:: DATA FOR REVIEW ::

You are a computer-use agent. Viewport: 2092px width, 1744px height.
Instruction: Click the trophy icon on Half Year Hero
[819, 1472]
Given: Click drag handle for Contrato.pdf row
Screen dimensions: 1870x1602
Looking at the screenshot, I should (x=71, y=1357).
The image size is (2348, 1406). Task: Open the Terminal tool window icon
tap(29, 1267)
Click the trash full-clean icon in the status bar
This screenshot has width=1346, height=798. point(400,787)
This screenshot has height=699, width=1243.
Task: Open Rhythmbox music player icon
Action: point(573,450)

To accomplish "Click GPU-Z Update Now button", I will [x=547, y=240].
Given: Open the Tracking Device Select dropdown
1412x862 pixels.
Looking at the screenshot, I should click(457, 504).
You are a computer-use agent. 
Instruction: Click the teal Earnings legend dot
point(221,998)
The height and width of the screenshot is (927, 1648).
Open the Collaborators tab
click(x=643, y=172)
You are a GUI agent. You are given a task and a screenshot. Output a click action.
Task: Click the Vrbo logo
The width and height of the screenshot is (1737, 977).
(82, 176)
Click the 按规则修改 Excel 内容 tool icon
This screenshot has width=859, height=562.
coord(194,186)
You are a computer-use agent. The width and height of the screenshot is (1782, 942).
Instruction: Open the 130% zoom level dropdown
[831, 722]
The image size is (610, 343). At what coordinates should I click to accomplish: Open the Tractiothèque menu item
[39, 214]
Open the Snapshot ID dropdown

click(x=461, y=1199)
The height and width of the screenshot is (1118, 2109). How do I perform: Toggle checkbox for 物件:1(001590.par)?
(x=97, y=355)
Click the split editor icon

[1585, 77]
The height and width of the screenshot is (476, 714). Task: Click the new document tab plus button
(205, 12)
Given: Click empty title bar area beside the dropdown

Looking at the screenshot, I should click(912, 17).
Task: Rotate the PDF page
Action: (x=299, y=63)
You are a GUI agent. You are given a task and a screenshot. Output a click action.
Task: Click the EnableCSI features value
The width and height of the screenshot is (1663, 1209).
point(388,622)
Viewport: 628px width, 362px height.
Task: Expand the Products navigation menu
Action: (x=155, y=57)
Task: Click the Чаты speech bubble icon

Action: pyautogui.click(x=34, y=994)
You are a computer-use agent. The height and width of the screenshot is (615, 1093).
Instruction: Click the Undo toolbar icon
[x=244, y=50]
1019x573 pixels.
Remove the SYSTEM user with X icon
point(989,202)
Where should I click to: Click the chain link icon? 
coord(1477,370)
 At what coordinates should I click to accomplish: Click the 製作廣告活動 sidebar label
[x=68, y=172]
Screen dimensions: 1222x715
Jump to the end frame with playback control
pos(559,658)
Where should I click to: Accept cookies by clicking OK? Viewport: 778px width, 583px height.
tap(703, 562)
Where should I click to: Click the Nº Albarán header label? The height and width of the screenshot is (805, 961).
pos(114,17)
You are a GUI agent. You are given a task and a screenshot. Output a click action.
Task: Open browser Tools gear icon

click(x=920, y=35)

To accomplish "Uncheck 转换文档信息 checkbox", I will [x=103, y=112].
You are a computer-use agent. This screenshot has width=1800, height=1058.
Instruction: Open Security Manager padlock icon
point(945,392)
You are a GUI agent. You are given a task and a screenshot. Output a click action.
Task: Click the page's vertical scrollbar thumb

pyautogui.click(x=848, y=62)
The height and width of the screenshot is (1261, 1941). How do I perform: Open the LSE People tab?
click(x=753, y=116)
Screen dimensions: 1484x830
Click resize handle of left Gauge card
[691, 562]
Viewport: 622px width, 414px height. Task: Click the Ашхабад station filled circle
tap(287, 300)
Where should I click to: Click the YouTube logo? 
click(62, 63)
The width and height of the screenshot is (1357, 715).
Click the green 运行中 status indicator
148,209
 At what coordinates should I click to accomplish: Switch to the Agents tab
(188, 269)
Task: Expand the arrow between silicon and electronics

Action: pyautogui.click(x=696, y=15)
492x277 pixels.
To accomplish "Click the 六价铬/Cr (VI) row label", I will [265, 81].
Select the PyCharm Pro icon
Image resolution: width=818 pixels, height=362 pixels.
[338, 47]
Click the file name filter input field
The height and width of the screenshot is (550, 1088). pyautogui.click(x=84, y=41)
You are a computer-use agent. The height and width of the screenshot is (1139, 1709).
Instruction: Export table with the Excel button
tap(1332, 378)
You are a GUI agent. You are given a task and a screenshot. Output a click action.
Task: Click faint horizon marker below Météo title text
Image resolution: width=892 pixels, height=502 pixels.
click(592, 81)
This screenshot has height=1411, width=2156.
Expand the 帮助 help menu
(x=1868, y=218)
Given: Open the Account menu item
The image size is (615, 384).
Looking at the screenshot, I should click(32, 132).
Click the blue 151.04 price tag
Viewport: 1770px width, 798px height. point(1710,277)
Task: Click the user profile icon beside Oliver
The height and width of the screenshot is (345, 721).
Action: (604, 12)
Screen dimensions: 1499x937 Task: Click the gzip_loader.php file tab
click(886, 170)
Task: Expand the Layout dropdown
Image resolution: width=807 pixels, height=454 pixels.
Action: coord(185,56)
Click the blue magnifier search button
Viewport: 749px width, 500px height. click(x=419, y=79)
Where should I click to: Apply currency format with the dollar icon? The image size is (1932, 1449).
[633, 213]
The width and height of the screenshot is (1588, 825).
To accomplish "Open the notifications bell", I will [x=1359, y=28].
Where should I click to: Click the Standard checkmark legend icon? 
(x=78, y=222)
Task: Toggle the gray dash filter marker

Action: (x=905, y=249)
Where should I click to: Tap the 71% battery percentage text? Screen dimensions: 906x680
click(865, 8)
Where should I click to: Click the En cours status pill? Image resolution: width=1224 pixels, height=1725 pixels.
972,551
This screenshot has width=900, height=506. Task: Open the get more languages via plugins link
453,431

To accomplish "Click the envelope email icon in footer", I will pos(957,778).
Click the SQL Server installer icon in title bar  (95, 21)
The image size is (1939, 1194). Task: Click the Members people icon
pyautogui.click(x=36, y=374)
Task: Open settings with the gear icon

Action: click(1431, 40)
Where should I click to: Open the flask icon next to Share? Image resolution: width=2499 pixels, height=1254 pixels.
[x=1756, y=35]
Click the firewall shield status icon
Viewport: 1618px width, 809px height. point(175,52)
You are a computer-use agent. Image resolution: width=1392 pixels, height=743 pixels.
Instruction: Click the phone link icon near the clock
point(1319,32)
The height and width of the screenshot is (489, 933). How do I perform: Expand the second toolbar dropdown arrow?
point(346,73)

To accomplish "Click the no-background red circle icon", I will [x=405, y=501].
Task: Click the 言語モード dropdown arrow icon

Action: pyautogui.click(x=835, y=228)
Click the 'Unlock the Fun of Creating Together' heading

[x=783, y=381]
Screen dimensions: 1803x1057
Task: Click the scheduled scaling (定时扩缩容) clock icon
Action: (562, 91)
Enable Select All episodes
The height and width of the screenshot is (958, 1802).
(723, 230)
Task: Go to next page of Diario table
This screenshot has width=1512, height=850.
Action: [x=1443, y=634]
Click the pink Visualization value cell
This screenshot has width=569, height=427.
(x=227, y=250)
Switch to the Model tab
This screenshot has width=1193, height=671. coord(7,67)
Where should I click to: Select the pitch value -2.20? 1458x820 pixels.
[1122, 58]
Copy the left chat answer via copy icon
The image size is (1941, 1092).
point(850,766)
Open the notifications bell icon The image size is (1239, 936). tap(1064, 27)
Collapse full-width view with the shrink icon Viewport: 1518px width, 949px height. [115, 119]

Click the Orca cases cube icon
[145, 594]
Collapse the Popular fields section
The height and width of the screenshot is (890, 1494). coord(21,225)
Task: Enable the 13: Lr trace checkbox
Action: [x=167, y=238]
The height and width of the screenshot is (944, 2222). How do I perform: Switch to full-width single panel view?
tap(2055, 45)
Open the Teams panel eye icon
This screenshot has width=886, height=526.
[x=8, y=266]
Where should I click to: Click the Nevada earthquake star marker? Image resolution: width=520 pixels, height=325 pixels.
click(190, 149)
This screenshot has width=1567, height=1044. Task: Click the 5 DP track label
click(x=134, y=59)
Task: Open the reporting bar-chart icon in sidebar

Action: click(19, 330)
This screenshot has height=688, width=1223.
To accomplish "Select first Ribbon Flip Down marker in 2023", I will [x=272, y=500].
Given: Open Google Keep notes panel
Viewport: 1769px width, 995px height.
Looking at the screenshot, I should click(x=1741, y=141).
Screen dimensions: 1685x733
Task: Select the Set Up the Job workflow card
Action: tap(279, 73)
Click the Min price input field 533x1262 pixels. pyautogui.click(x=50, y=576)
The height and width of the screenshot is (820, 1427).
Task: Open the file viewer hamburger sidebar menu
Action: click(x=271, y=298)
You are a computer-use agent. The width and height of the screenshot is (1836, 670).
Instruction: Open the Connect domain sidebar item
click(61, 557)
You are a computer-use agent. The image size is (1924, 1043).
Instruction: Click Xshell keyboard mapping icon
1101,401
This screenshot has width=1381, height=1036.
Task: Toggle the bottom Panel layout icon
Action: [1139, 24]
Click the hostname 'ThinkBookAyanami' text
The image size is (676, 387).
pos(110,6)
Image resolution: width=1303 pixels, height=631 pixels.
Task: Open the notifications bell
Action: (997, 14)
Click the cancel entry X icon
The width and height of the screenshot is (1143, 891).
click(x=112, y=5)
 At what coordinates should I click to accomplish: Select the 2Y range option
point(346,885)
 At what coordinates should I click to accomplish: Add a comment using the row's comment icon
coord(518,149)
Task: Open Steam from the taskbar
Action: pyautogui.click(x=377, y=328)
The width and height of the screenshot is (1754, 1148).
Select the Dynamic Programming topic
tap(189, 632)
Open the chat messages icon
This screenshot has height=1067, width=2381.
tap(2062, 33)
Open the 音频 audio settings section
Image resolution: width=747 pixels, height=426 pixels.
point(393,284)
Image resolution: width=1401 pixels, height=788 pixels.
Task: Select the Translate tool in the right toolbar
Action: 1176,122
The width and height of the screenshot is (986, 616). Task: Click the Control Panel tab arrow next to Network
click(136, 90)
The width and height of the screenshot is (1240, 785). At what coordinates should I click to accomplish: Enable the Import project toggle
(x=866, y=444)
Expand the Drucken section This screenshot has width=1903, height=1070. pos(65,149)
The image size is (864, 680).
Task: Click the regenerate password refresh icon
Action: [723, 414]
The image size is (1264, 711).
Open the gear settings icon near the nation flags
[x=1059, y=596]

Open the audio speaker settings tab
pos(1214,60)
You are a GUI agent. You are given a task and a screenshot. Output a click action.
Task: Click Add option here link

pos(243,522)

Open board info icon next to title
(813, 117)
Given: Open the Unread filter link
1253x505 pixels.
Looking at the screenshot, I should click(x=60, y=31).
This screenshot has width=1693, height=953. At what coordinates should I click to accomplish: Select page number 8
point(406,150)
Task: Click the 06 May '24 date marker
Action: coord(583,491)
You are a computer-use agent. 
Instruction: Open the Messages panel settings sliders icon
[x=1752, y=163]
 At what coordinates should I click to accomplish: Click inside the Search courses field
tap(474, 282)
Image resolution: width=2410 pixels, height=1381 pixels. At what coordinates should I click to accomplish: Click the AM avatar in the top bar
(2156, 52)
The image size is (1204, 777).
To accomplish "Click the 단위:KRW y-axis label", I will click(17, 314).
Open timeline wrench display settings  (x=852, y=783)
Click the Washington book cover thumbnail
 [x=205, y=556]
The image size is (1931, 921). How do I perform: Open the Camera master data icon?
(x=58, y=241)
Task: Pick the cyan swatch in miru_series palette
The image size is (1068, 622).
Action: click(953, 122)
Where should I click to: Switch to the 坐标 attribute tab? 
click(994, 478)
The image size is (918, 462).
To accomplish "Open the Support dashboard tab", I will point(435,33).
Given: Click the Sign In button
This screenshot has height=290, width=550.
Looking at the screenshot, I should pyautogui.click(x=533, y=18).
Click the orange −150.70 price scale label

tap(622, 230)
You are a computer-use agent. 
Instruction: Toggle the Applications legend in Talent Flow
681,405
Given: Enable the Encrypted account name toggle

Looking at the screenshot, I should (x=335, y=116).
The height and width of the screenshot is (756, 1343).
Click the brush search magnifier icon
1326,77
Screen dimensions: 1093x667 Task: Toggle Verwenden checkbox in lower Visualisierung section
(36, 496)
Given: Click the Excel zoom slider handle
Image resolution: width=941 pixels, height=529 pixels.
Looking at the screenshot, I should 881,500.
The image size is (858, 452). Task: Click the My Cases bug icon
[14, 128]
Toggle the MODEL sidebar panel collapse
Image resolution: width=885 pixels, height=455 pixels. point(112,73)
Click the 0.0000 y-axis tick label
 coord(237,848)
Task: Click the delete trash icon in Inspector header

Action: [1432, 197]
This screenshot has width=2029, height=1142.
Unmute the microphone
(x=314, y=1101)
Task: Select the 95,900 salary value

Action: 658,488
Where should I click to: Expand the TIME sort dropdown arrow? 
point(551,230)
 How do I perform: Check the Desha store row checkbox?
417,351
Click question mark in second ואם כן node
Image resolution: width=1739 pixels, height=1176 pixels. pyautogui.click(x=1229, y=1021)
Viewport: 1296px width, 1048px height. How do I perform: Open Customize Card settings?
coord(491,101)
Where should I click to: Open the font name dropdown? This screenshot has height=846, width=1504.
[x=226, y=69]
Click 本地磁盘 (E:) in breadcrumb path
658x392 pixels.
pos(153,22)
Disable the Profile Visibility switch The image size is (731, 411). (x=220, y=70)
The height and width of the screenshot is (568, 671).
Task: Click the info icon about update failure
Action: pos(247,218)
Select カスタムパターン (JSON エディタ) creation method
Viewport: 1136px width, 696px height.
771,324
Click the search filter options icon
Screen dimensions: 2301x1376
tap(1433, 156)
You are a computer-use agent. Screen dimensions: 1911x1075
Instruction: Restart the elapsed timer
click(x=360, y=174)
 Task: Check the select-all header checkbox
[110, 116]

:: WHAT THE EXERCISE ASKS ::
For the string "computer", count the lines of the preceding listing in which it appears, and report the count alone.

:: ANSWER ::
12